> [TO BE DONE]
a) In two sentences, what does the passage on Toledo-area municipal taxes report?
b) Can you resume the passage on Toledo-area municipal taxes, picking up after its final sentence?

[start of SELECTED EXCERPT]

Each community in this report also has a revenue and expenditures graphical analysis compared to the Toledo Metropolitan average. The following is an example of the City of Maumee’s revenues and expenditures by program group(s). It shows where the Mayor and City Councils spending priorities are and how they compare to the TMA averages:

Another example found in the report is Appendix ‘A’ – Page 10 (see below) that shows which communities in the Toledo Metropolitan Area are collecting the highest to lowest amounts in combined per capita income taxes and property taxes. The combined average per capita for income taxes and property taxes collected is $772 which represents 61.7% of all revenue sources. The highest amount is in the City of Maumee $1,314, followed next by the City of Oregon $1,255, and the City of Northwood has the 3rd highest with $1,191. The City of Sylvania collects $663 which is the lowest of the municipal governments. Springfield Township collects the lowest in the metropolitan area at $501 followed by Sylvania Township at $552; which collects property taxes only. It should be noted that Sylvania Township has recently entered into a JEDD (Joint Economic Development District) agreement with the City of Sylvania to share income tax collections generated from a single property near the Sylvania Avenue and Holland-Sylvania Rd area which was also give a property tax abatement in the previous year.

Did you ever want to know which community in the TMA has the highest effective residential/agricultural property tax rate? Then Appendix ‘A’ – Page 11 shown here will show you that the Village of Ottawa Hills has the highest at 110.221431 mills, followed by Sylvania Township at 92.873037 mills, while the average rate is 81.401571 mills, and Oregon and Northwood have the lowest rates at approximately 68 mills.

[end of SELECTED EXCERPT]
[start of PROVIDED INFORMATION]

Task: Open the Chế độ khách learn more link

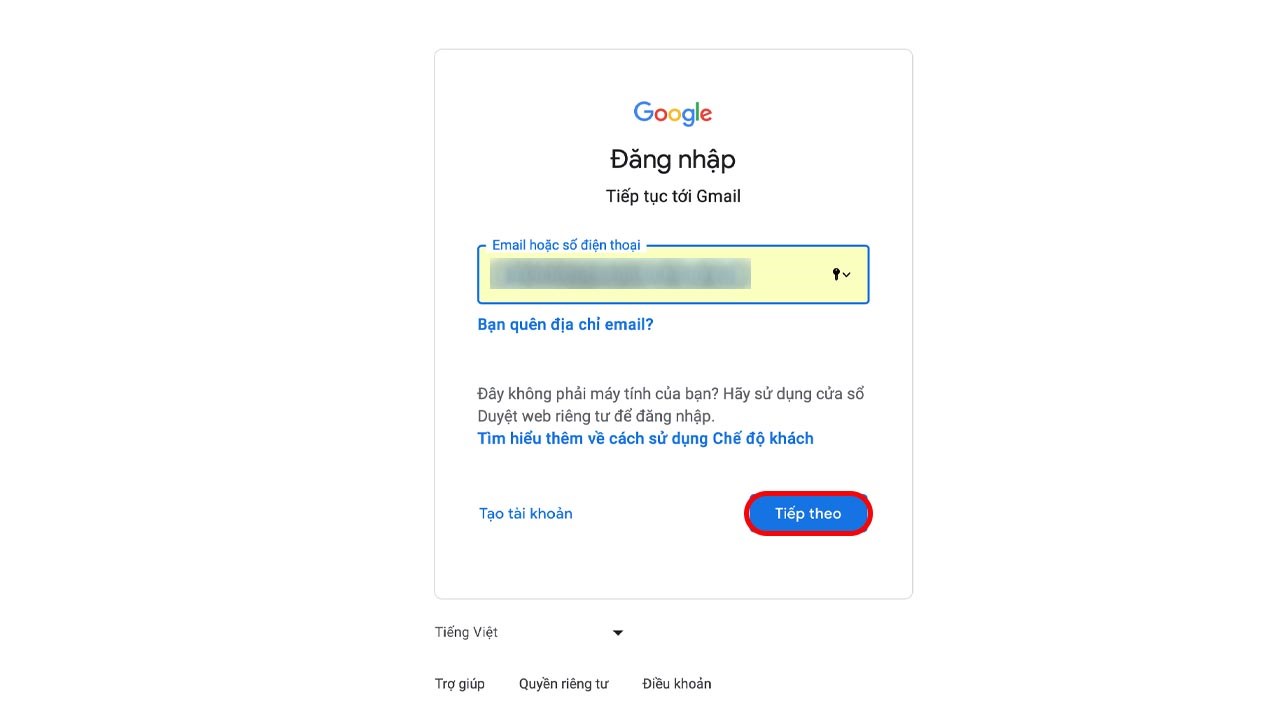Action: (645, 438)
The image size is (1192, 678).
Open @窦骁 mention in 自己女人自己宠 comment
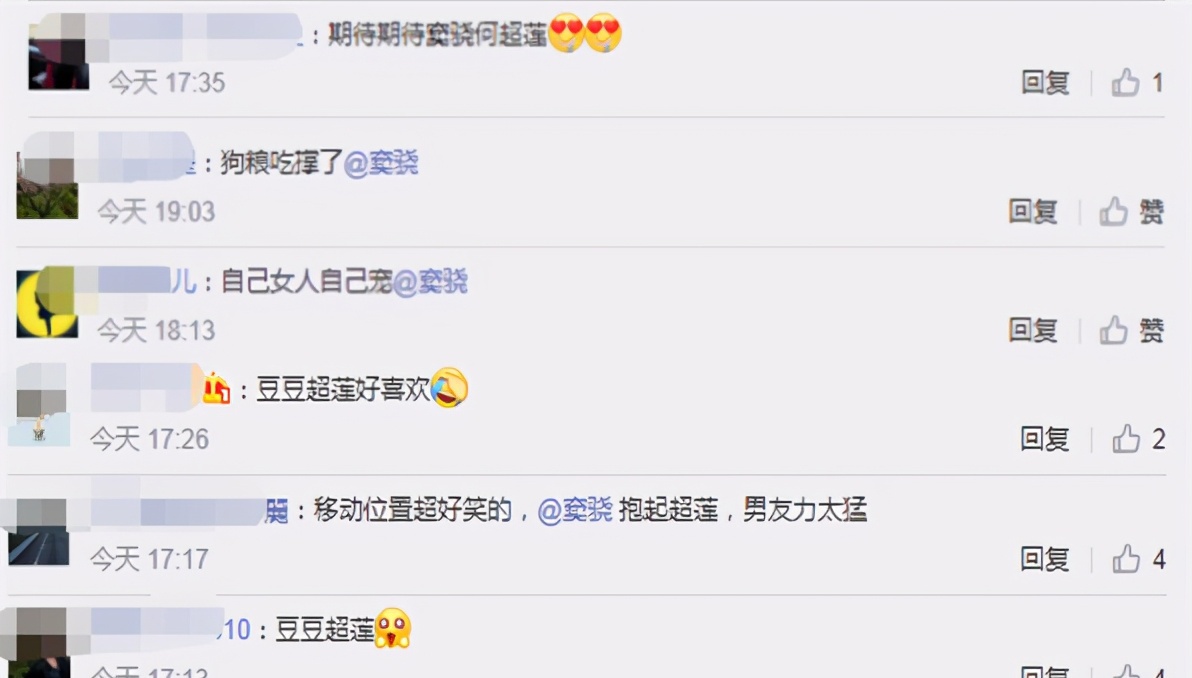(430, 282)
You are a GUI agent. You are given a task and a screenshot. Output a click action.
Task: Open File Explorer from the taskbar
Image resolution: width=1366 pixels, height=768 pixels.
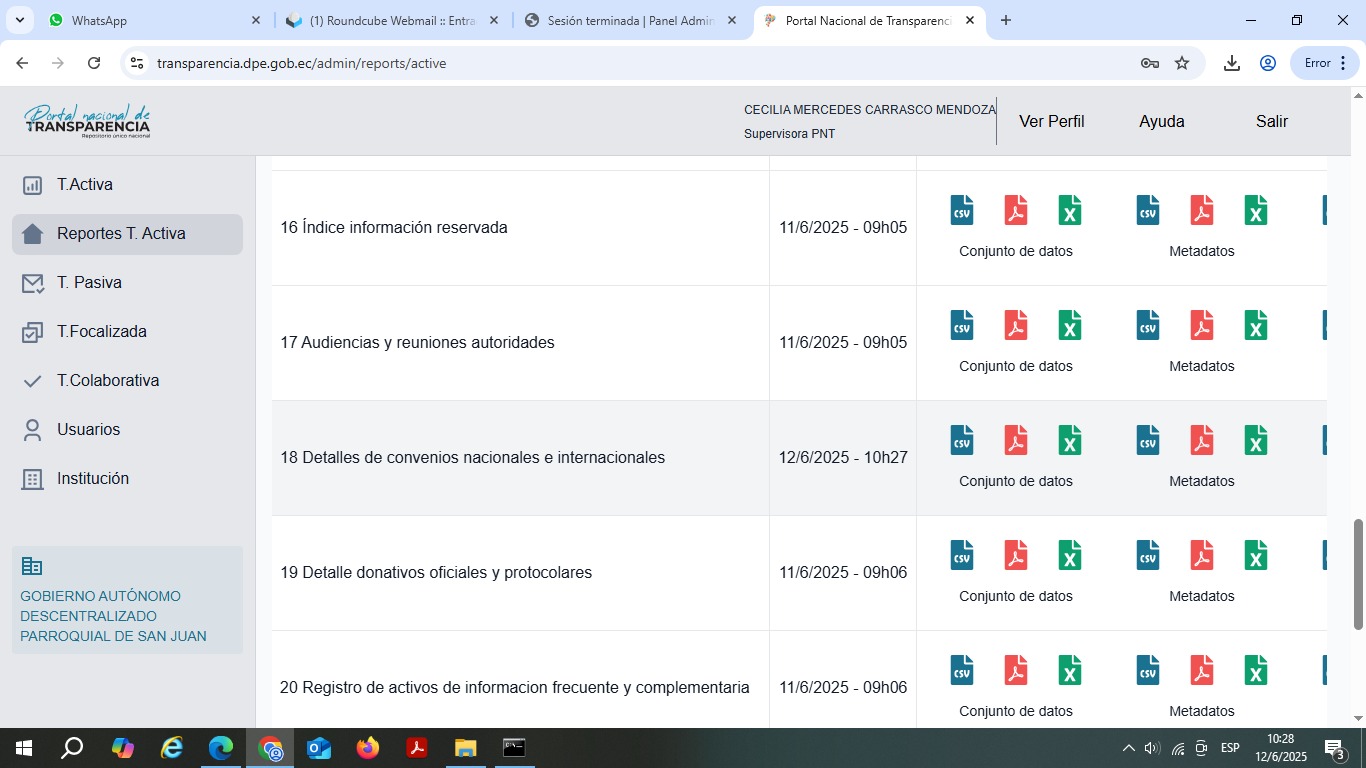(465, 748)
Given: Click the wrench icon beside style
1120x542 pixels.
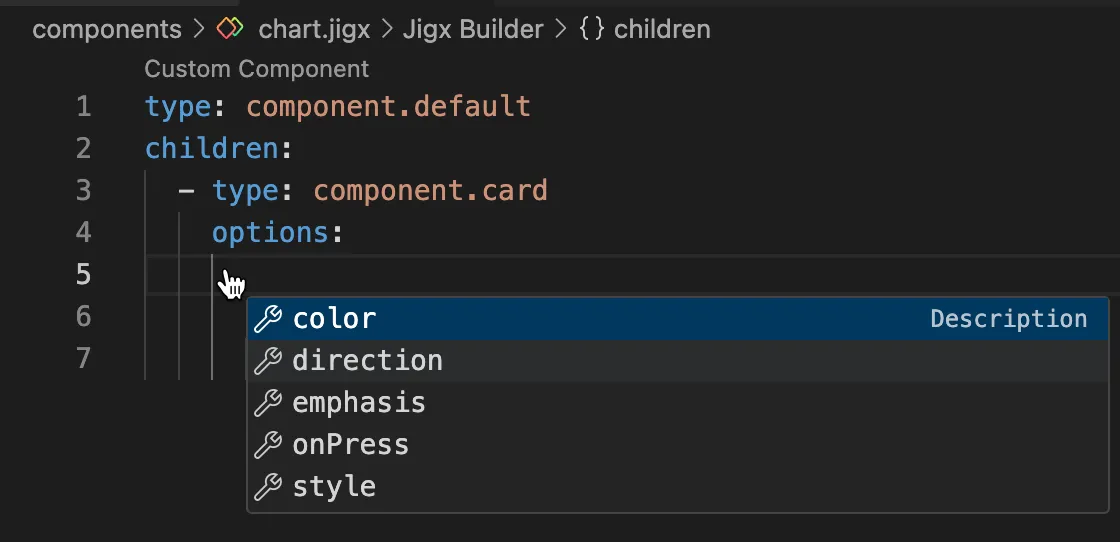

[end of PROVIDED INFORMATION]

> [RESPONSES FOR EACH TASK]
a) The report compares each Toledo Metropolitan Area community's revenues and expenditures with the area average, and its Appendix A shows that combined per capita income and property taxes average $772, ranging from $1,314 in the City of Maumee down to $501 in Springfield Township. It also shows that the Village of Ottawa Hills has the highest effective residential/agricultural property tax rate at 110.221431 mills, while Oregon and Northwood have the lowest at approximately 68 mills.

b)
Reviewing this report will provide the reader with an informed understanding of the spending priorities of their local municipal government(s). Reducing the financial data to a per capita amount and then comparing that to the average spent, Mr. Sengstock is helping each ‘citizen/taxpayer’ better understand how and on what programs local governments are spending our tax dollars. The report also provides a factual financial basis in determining if our elected representatives are using tax dollars in a cost effective manner? Evaluating the report should generate specific financial questions for the Mayors, Councils, and Administrators regarding their duties/responsibilities in providing for accountability and transparency: Are our elected representatives being good stewards of our tax dollars?
As ‘citizen/taxpayers’ we must educate ourselves to stay informed and better understand our government and its fiscal stewardship. This per capita report is an excellent first step in fulfilling our duty to be informed and aware of what our government is doing with our tax dollars. Thomas Jefferson was known to have said ‘Information is the currency of democracy’, so be informed or you run the risk of being short changed!
There is a vast amount of data and information presented in this report and it will take many articles to explore it fully and absorb all that it contains. So keep watching for more articles in the future…….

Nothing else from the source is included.